Joaquín Gavilá Gregori, Juan Rafael Haba Rodríguez, Begoña Bermejo de las Heras, Álvaro Rodríguez Lescure, A. Antón Torres, Eva Ciruelos, Joan Brunet i Vidal, Eva Muñoz Couselo, Marta Santisteban Eslava, César Augusto Rodríguez Sánchez, Ana Santaballa Bertrán, Pedro Sánchez Rovira, José Ángel García Sáenz, M. Ruiz Borrego, Ángel Luis Guerrero Zotano, Marisol Huerta Alvaro, A. Cotes Sanchís, Juan Lao, E. Aguirre Ortega, Javier Cortés, Antonio Llombart Cussac

  • Purpose To evaluate the efficacy and safety of lapatinib (L) and trastuzumab (T) combination in HER2-positive metastatic breast cancer (MBC) patients previously treated with T and/or L.

    Materials and methods We conducted a retrospective, post-authorized, multicenter study including patients with HER2-positive MBC or locally advanced breast cancer (ABC) treated with the combination of L–T. Concomitant endocrine therapy, as well as brain metastasis and/or prior exposure to L, were allowed.

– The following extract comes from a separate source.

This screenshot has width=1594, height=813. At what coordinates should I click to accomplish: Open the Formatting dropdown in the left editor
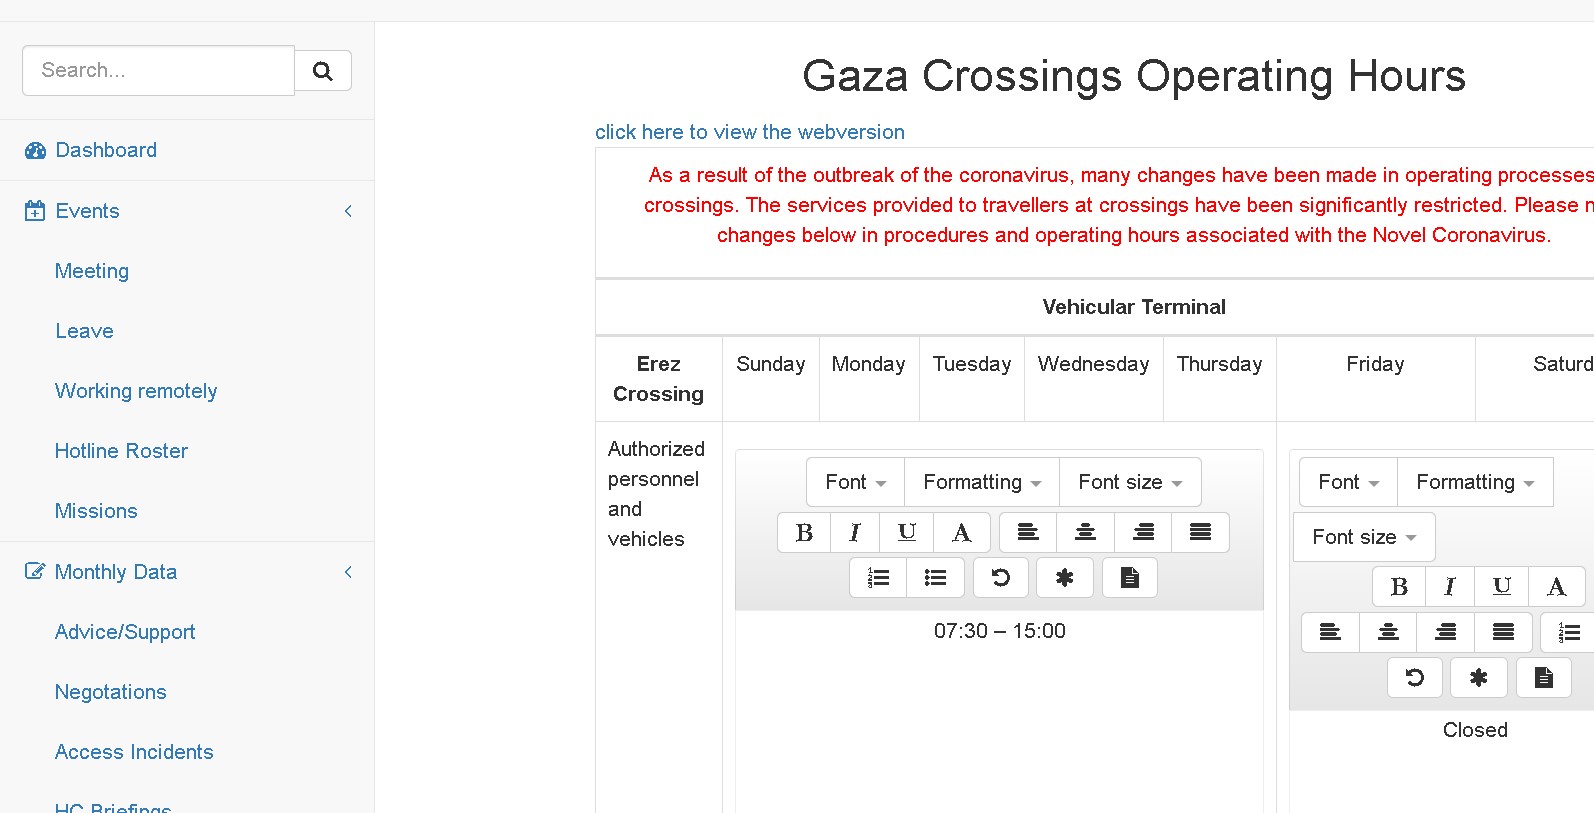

    Results One hundred and fifteen patients from 14 institutions were included. The median age was 59.8 years. The median number of prior T regimens in the advanced setting was 3 and 73 patients had received a prior L regimen. The clinical benefit rate (CBR) was 34.8% (95% CI 26.1–43.5). Among other efficacy endpoints, the overall response rate was 21.7%, and median progression-free survival (PFS) and overall survival were 3.9 and 21.6 months, respectively. Heavily pretreated and ≥ 3 metastatic organ patients showed lower CBR and PFS than patients with a low number of previous regimens and < 3 metastatic organs. Moreover, CBR did not significantly change in L-pretreated compared with L-naïve patients (31.5% versus 40.5% for L-pretreated versus L-naïve). Grade 3/4 adverse events were reported in 19 patients (16.5%).

    Conclusion The combination of L–T is an effective and well-tolerated regimen in heavily pretreated patients and remains active among patients progressing on prior L-based therapy. Our study suggests that the L–T regimen is a safe and active chemotherapy-free option for MBC patients previously treated with T and/or L.